Analysis of Graves’ disease from the origins to the recent historical evolution

Graves’ disease (GD), also called Basedow’s disease, owe the names respectively to the Irish physician Robert James Graves, who described the disease in 1835, and to Karl Adolph von Basedow, who reported the same clinical picture in Germany in 1840. Indeed, it was the Englishman Caleb Hillier Parry to firstly report a case of hyperthyroidism and goiter in 1786, but his report was not published until 1825. Earlier, in 1802, the Italian physician Giuseppe Flajani, described a disease characterized by the coexistence of palpitations and exophthalmos. Graves’ disease is an autoimmune, organ-specific, disorder sustained by auto-antibodies stimulating the thyroid-stimulating hormone (TSH) receptor (R). It is believed that the interaction between susceptible genes and environmental/endogen factors triggers the development of the disease.
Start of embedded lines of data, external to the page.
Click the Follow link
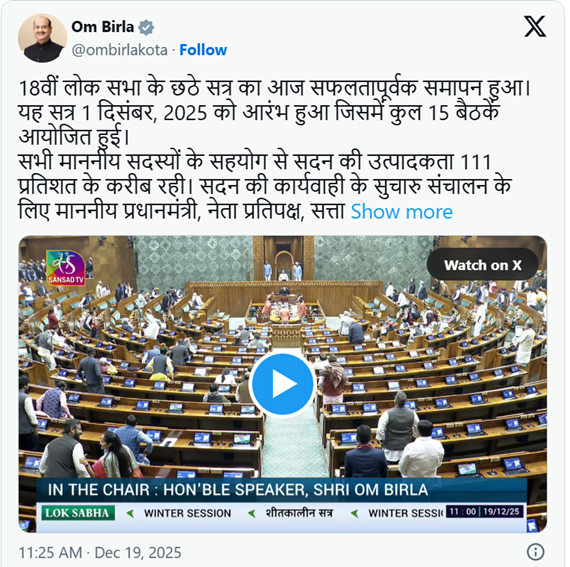This screenshot has height=567, width=570. tap(203, 50)
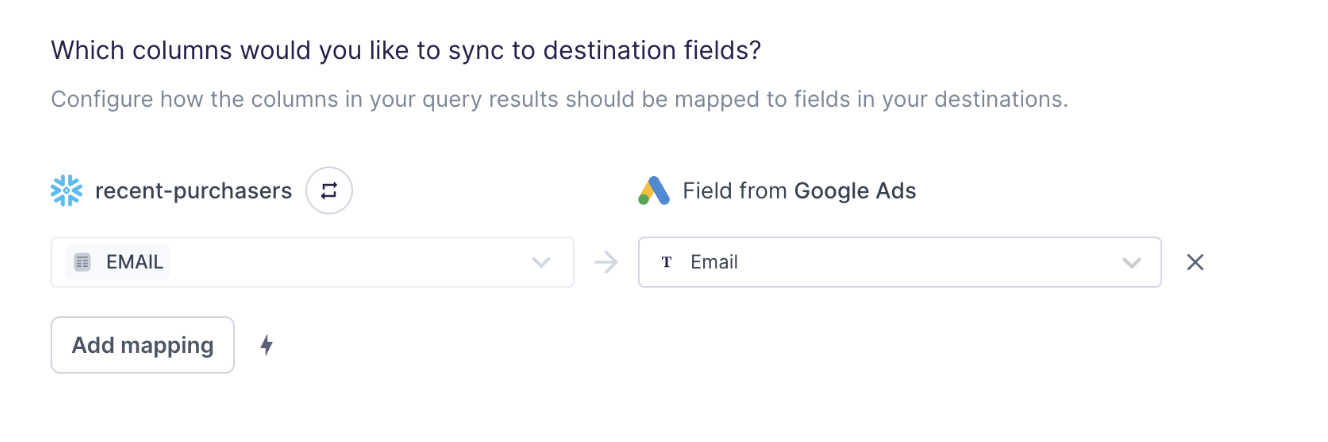This screenshot has height=442, width=1328.
Task: Open the Email destination field dropdown
Action: pyautogui.click(x=900, y=262)
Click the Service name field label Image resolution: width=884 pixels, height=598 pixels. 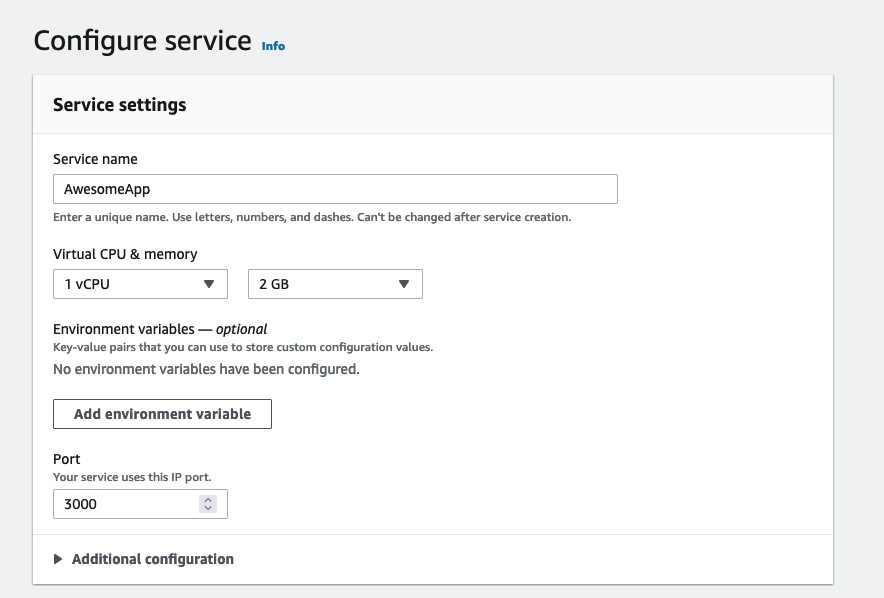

As a consequence of TSH-R improper stimulation, hyperthyroidism and goiter are the main clinical manifestations of the disease, accompanied, in the 25% of cases, by Graves’ orbitopathy (GO). GD is primarily diagnosed by demonstrating the presence of thyrotoxicosis and the pathognomonic TSH-R antibodies (TSH-RAb). In this manuscript we will refer to the disease as Graves’ disease.